### Task requirements
Show all lines of the entries in which the word "will" is found.

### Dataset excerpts
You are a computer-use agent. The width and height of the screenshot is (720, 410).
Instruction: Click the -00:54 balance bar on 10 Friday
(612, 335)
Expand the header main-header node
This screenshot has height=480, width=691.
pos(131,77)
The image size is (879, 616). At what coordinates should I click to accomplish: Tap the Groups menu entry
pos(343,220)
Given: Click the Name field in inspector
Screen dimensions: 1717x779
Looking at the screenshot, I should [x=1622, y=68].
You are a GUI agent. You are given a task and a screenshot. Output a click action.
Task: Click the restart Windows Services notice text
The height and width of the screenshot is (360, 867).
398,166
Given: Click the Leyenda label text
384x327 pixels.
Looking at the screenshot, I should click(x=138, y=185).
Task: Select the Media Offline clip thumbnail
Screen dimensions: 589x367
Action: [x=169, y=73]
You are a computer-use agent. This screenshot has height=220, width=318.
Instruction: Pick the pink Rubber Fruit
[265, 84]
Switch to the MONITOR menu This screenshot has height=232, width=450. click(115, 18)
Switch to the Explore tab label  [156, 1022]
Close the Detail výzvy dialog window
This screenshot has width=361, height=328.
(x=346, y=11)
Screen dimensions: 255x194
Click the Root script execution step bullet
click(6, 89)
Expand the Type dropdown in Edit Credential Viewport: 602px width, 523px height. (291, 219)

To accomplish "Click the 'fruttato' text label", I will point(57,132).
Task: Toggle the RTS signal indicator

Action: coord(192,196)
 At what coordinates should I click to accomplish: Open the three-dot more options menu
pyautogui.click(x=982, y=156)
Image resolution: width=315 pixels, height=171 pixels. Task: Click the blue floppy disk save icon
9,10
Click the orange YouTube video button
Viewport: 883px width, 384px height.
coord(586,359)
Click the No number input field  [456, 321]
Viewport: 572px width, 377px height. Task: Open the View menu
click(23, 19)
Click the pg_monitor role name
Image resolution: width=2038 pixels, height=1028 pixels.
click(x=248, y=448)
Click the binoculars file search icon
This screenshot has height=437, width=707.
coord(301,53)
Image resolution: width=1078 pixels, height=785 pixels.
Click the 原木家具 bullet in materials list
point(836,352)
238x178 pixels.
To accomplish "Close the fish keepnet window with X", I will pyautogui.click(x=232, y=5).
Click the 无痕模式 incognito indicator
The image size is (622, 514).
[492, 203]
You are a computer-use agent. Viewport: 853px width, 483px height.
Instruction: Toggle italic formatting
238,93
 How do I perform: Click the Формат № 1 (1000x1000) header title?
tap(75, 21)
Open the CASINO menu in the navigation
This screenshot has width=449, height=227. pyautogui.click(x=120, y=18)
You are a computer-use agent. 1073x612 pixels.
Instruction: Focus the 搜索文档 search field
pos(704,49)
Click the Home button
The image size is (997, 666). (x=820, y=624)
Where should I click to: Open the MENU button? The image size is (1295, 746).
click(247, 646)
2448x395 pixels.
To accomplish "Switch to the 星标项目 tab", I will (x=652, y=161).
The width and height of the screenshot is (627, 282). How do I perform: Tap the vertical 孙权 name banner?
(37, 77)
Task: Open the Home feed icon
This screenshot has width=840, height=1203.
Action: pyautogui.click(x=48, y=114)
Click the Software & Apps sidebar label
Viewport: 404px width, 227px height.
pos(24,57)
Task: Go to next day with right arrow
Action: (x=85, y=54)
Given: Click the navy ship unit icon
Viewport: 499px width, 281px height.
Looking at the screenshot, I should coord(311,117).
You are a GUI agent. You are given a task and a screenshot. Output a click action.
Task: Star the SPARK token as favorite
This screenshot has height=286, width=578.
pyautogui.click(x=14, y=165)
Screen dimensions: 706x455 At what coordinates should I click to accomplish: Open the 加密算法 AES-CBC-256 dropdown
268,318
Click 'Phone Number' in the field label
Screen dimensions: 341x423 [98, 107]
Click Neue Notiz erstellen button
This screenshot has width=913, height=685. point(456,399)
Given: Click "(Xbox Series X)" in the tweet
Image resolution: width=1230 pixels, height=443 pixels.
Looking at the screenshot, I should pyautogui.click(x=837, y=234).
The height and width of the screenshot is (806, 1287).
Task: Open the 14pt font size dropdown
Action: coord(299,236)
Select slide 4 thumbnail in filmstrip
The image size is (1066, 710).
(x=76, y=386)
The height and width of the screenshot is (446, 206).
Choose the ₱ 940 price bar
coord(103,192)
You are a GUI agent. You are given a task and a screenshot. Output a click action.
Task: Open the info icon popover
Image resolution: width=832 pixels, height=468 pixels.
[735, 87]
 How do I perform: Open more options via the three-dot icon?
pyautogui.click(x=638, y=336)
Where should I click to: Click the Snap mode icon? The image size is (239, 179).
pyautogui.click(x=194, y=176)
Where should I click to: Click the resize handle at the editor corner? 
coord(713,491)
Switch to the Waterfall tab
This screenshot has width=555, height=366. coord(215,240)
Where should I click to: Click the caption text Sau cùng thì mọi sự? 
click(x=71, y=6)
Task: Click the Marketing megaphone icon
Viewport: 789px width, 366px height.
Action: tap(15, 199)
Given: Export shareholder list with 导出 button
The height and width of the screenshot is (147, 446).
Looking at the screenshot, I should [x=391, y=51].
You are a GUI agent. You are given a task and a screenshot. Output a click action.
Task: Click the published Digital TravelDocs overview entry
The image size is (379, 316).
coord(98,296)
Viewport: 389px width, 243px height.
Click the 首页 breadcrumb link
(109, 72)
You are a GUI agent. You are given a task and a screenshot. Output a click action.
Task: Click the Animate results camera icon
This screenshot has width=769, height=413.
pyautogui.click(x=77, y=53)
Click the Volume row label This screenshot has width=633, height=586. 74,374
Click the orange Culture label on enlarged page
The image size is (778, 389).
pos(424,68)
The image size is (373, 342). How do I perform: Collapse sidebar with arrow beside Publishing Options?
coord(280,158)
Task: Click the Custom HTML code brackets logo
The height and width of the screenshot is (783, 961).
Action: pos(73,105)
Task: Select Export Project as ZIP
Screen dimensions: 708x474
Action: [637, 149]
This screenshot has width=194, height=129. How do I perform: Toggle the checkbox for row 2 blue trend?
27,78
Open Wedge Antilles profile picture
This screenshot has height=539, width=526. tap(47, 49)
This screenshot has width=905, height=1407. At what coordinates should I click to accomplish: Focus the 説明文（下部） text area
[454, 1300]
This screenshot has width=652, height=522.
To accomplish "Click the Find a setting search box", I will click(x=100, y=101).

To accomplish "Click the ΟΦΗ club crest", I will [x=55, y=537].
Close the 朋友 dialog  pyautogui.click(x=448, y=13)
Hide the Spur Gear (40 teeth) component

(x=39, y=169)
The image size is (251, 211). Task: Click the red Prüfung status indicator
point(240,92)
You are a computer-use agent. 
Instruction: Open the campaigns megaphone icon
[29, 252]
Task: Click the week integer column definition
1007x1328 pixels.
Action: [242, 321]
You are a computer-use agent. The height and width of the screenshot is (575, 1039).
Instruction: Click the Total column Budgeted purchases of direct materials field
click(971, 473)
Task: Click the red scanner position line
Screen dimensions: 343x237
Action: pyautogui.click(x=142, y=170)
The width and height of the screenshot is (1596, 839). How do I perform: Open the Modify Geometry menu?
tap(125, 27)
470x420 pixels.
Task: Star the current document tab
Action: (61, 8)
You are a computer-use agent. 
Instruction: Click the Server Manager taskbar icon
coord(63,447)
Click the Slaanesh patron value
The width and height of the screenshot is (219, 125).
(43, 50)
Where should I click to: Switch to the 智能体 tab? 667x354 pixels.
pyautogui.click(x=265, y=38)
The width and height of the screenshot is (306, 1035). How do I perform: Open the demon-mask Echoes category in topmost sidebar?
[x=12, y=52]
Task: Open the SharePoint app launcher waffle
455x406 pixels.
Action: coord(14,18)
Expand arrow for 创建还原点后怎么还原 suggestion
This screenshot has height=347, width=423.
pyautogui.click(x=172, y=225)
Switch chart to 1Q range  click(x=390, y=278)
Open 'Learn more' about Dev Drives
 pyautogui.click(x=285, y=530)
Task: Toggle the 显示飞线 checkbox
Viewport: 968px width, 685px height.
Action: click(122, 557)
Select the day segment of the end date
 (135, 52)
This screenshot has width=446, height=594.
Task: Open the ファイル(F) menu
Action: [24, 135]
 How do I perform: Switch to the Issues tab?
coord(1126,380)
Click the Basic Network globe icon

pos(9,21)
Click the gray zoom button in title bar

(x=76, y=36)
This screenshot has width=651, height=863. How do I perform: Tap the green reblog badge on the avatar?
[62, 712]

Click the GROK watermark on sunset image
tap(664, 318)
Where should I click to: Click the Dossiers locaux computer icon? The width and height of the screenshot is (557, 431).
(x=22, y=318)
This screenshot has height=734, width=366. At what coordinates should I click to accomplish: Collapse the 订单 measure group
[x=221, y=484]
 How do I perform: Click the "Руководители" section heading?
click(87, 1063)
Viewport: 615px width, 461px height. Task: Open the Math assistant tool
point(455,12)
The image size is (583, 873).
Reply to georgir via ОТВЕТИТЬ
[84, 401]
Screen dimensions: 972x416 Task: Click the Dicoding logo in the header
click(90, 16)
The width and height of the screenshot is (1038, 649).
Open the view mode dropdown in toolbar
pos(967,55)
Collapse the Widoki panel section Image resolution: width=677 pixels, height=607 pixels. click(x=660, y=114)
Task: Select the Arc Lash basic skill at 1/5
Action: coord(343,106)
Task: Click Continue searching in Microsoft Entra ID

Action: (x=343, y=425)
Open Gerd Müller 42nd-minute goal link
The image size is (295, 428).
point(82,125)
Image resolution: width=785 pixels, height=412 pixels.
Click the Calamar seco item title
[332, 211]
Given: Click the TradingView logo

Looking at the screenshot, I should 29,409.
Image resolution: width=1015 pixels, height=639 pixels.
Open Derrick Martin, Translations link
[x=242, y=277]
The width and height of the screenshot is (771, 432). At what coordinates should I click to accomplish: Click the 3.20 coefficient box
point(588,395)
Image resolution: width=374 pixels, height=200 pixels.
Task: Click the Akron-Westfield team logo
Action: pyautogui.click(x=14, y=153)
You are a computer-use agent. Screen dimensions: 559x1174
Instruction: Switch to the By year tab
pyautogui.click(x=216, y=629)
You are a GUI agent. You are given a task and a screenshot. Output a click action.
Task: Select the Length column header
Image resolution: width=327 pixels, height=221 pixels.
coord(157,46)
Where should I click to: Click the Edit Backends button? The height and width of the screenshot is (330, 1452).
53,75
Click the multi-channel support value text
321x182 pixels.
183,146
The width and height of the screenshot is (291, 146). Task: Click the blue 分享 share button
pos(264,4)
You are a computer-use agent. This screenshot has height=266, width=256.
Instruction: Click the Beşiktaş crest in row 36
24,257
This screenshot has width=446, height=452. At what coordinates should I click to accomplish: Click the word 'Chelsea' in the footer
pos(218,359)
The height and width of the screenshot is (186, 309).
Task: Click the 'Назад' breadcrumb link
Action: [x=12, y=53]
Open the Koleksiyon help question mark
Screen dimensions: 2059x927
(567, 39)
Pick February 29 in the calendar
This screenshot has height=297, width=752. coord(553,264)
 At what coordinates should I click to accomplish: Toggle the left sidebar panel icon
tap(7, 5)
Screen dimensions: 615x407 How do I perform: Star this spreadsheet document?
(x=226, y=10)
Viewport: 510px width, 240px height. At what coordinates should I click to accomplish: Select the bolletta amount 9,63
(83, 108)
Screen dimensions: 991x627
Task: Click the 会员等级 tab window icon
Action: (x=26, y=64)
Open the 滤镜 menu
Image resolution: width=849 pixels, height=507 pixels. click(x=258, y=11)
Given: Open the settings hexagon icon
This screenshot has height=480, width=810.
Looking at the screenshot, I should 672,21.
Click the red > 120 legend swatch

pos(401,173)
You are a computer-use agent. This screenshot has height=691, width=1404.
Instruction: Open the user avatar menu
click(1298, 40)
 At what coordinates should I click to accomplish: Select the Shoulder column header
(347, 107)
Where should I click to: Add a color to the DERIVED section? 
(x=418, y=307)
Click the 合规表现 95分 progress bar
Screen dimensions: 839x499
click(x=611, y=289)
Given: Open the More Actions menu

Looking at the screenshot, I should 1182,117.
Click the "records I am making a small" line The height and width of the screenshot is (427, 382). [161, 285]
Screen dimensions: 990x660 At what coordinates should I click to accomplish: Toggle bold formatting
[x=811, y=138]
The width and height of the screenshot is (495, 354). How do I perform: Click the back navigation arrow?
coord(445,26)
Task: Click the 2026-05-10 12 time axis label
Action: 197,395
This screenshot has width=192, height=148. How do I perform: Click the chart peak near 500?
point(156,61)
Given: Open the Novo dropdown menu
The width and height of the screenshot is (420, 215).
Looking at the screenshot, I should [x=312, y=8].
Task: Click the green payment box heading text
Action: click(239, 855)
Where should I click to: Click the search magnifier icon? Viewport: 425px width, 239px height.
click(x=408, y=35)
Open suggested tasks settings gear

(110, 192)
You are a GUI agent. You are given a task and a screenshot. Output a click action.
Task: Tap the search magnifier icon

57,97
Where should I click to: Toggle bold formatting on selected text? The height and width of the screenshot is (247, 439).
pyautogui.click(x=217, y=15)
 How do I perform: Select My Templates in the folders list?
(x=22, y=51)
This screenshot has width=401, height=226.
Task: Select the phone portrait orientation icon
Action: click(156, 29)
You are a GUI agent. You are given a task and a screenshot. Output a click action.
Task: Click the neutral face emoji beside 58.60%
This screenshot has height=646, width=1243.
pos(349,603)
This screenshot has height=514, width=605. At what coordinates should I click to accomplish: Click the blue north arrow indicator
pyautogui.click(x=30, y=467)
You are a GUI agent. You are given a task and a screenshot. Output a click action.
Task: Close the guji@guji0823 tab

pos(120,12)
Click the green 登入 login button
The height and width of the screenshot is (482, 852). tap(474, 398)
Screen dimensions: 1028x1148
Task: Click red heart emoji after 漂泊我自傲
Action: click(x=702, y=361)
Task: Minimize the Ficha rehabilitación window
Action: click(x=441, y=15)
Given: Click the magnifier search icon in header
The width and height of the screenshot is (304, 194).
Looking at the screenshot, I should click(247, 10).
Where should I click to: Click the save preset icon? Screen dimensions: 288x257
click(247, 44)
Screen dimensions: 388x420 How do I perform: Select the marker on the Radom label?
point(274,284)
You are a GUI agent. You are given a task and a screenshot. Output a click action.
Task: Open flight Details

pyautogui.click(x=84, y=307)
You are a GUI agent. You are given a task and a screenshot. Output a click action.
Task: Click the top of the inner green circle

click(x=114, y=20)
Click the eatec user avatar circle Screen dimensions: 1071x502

### Result
To accomplish "Click the 'fruttato' text label", I will point(57,132).
To accomplish "Close the fish keepnet window with X", I will pyautogui.click(x=232, y=5).
To accomplish "Switch to the 星标项目 tab", I will (x=652, y=161).
To accomplish "Click the Find a setting search box", I will click(x=100, y=101).
To accomplish "Click the ΟΦΗ club crest", I will [x=55, y=537].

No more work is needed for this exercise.